TFL trains and employs Lebanon’s top graduates to teach in under-resourced schools around the country. “There is always a gap between the education of private and public schools in Lebanon,” explains Abbas, “TFL wants to create an equality between the two, in terms of resources, teachers, psychological and emotional support to students.”
"When I met Professor Abbas my life changed."
Lebanon hosts some 976,000 registered refugees from the Syria conflict, now in its eighth year. Around 490,000 are children of school age (from three to 18 years old), of whom some 220,000 attend lessons in public schools, either in separate afternoon shifts or in morning classes alongside Lebanese pupils.
Abed is one of the lucky ones, Among refugees globally, the share of children enrolled in education falls far below general enrolment rates, with the gap widening the older they get.
A recent study by UNHCR, the UN Refugee Agency, found that while 61 per cent of refugees attend primary school compared with 92 per cent globally, at secondary level enrolment rates drop to 23 per cent of refugees versus 84 per cent overall.
Through its fellow program, TFL is helping more than 5,000 Lebanese and Syrian students with their schooling. “This is our mission – not to distinguish between students,” Abbas said. “The student can be Palestinian or Syrian or Lebanese. Regardless of nationality or background, we want to shed light on each kid’s capabilities and empower his or her skills.”
In the classroom, Abbas uses interactive tools to teach; songs, videos and group work engage the students with the lesson. “I love his method of teaching, he doesn’t get angry, and he is patient,” said Abed. He credits Abbas with helping to strengthen his self-esteem, develop his math skills and encourage him to help other pupils.
“Some of his classmates were failing in mathematics, but in just two months Abed was able to help them get better grades and this boosted Abed’s self-confidence,” Abbas explained. Abed was also selected to attend two international student conferences, one in India and the other in the US, but was unable to travel due to his refugee status.
The relationship between Abed and Abbas goes beyond the classroom. The Lebanese teacher often visits Abed’s family to chat with his father. “It is very important to have a relationship with the parents because we are dealing with refugee families with needs.”
More than 5.6 million refugees from Syria have sought safety in neighbouring countries in the region, including some 2.6 million children. With many families living in abject poverty, they face a struggle to secure basics such as healthcare and education.
The situation is compounded by a shortfall in funding for UNHCR’s aid programes for Syrians this year. An additional US$270 million is urgently needed to avoid distruption to vital assistance including cash grants, health and shelter activities.
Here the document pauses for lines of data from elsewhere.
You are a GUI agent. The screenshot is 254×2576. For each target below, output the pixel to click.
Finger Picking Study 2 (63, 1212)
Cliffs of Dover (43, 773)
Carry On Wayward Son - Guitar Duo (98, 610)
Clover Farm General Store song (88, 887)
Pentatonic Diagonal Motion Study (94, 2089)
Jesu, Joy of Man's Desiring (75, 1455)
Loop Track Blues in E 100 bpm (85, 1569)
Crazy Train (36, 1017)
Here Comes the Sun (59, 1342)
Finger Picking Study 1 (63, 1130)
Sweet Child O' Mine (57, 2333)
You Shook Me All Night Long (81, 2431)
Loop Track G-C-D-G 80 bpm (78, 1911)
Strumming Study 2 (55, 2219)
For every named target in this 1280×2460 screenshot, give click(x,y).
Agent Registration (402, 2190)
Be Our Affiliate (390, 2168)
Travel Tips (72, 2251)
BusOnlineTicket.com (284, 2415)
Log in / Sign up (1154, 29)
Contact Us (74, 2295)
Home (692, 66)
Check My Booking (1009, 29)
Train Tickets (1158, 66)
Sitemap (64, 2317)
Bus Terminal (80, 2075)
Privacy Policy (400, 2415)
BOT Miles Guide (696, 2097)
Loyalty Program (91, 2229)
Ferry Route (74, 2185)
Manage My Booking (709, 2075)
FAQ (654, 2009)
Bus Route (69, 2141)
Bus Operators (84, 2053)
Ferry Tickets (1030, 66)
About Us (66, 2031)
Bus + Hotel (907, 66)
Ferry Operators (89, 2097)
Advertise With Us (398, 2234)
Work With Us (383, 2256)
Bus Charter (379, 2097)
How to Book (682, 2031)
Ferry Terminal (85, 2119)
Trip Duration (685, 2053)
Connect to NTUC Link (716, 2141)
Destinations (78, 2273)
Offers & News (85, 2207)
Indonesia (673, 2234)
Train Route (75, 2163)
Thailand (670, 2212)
Abed and his family fled Syria at the end of 2011, and now live on a Lebanese farm where his father works hard on the land to make ends meet and educate his children. “I don’t know how to thank him,” said Abed’s father Ahmad of his son’s teacher. “He has had a positive impact on my son.”
"These kids give me hope."
Back at school, Abbas plays football in the courtyard with Abed and his classmates. The students seem fond of a professor who is now more of a friend than just a teacher. “These kids give me hope. Abed taught me that nothing is impossible, that despite difficulties there is always hope to achieve and succeed,” said Abbas.
Abed says he wants to become a scientist, and proudly displays a small cotton candy machine that he made at home. “I learnt from Professor Abbas not to give up and to help others. I dream of going back to Syria one day and making my country proud.”